■ REQUIREMENTS
1. In the Ollama feature request, rewrite the passage starting at "Ollama is an" and ending at "same parameters again.", with "documentation" replaced by "user guide".
2. Continue the Ollama Modelfile feature request from its last sentence.

## START PAGE TEXT

[GH-ISSUE #4136] [Feature] Rapid Modelfile Updates #64608

Closed
opened 2026-05-03 18:19:34 -05:00 by GiteaMirror · 3 comments
Owner

Originally created by @Arcitec on GitHub (May 3, 2024).
Original GitHub issue: https://github.com/ollama/ollama/issues/4136

Ollama is an absolutely brilliant project. Thank you everyone involved in creating it!

I've been working on local models, and noticed one weakness of Ollama. The initial import obviously has to take some time to convert the GGUF model weights into Ollama's native format. But after that, I need to tweak parameters, stop-words, temperature, template, etc, to perfect the model.

This is where Ollama falls apart a little bit.

First of all, I spent an hour scouring the documentation about how to update a locally created model. Finally, I figured out that if you want to update a locally created model, you have to run ollama create with the exact same parameters again.

It would be great to add a note about that to these three locations:

Anyway, when I finally figured out that you have to "create" the model again, I noticed that it's taking a very long time. 23 seconds to be precise. It reads the model files on disk again, converts them again, hashes them, and finally figures out that the hashes match the on-disk data (using already created layer sha256:...), and then it finally at long last updates the stored model to match the latest Modelfile contents.

I have two potential ideas for improvements.

## END PAGE TEXT
## START RECORD EXCERPTS

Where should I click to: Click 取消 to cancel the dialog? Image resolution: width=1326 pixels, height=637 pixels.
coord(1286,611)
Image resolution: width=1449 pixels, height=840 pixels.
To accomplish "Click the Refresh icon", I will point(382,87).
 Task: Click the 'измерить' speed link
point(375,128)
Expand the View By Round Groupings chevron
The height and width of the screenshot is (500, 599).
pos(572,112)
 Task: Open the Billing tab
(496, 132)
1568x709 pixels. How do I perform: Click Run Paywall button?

## END RECORD EXCERPTS

■ TASK-BY-TASK OUTPUTS
1.
Ollama is an absolutely brilliant project. Thank you everyone involved in creating it!

I've been working on local models, and noticed one weakness of Ollama. The initial import obviously has to take some time to convert the GGUF model weights into Ollama's native format. But after that, I need to tweak parameters, stop-words, temperature, template, etc, to perfect the model.

This is where Ollama falls apart a little bit.

First of all, I spent an hour scouring the user guide about how to update a locally created model. Finally, I figured out that if you want to update a locally created model, you have to run ollama create with the exact same parameters again.

2.
  • Option 1: Add a flag to ollama create with the word --keep-weights or similar. This would just do an instantaneous update of the Modelfile parameters, while immediately reusing the latest, previously converted weights.
  • Option 2: Automatically detect changed weights, by tracking the file modification timestamp of local model files, and not doing any conversion again if the Modelfile's FROM file timestamp matches the same as the previously imported model metadata. This would be a very convenient solution and would avoid user-error (such as users accidentally importing a Modelfile which belongs to another model into a mismatched model name). Ollama could simply alert the user that it detected no changes to the weights, and giving the user an alert that they can run again with --convert-weights if they want to force weight-conversion again anyway (someone might want that?).

Anyway, I really hope that this can be improved in some way, because waiting half a minute after every tiny Modelfile parameter tweak, just to check the changes, is a very tedious process. Other than this, Ollama has been absolutely perfect! :)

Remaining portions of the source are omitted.